Task data:
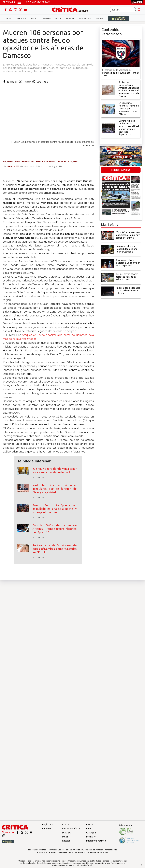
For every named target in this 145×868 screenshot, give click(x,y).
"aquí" (90, 865)
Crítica (66, 825)
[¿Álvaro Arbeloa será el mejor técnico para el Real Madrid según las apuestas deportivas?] (108, 128)
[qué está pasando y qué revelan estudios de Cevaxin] (108, 90)
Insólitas (71, 18)
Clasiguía (91, 833)
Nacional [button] (22, 18)
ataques (73, 161)
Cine (88, 829)
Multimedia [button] (85, 18)
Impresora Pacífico (96, 841)
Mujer (65, 837)
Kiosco (90, 825)
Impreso (100, 18)
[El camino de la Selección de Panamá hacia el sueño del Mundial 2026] (121, 53)
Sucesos (9, 18)
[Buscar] (123, 10)
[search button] (139, 10)
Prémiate (91, 837)
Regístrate (48, 825)
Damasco (27, 161)
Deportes (46, 18)
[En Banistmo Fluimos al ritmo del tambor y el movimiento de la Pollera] (108, 109)
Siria (17, 161)
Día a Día (67, 833)
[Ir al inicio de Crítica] (71, 9)
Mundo (58, 18)
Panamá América (71, 829)
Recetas (66, 841)
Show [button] (33, 18)
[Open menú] (19, 2)
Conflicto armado (45, 161)
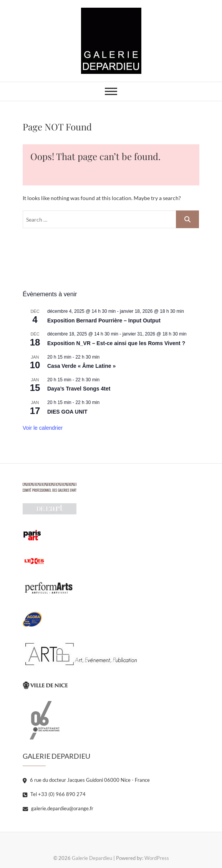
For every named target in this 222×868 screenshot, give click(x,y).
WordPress (157, 858)
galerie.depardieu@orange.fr (58, 808)
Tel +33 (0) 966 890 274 (54, 794)
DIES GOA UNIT (67, 412)
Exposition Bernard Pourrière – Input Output (104, 320)
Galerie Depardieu (92, 858)
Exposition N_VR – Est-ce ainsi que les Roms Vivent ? (116, 343)
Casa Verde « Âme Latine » (81, 366)
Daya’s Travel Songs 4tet (79, 389)
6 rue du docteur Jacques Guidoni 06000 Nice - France (86, 780)
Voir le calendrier (43, 428)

Stated goal:
Rescale the entries from the line with "Cine (88, 829)" through the end of the entries: reproduce every line, requests included, but multiply each coordinate in the answers by 2.3 and round to whole numbers, with halves rounding up. Omit the pictures.

Exercise output:
Cine (202, 1907)
Multimedia [button] (196, 41)
Impresora Pacífico (221, 1934)
Mujer (150, 1925)
Kiosco (207, 1898)
Impreso (230, 41)
[El camino de la Selección de Panamá hacia el sueño del Mundial 2026] (278, 122)
Sucesos (21, 41)
[Buscar] (283, 23)
[search button] (320, 23)
Prémiate (209, 1925)
Regístrate (110, 1898)
Damasco (62, 370)
Deportes (106, 41)
[En Banistmo Fluimos al ritmo del tambor y el movimiento de la Pollera] (248, 251)
Siria (39, 370)
Día a Día (154, 1916)
[Ir al inicio de Crítica] (163, 21)
Mundo (133, 41)
Panamá América (163, 1907)
Recetas (152, 1934)
Show [button] (76, 41)
[Open menú] (44, 5)
Conflicto armado (104, 370)
For every named target in this 222×868 screenshot, give click(x,y).
WordPress (361, 1973)
galerie.depardieu@orange.fr (133, 1858)
Tel +33 (0) 966 890 274 (124, 1826)
DIES GOA UNIT (154, 948)
Exposition Bernard Pourrière – Input Output (239, 736)
Galerie Depardieu (212, 1973)
Exposition N_VR – Est-ce ainsi que les Roms Vivent ? (267, 789)
Casa Verde « Âme Latine » (186, 842)
Daya’s Travel Songs 4tet (182, 895)
6 rue du docteur Jacques Guidoni 06000 Nice - France (198, 1794)
Voir le calendrier (99, 984)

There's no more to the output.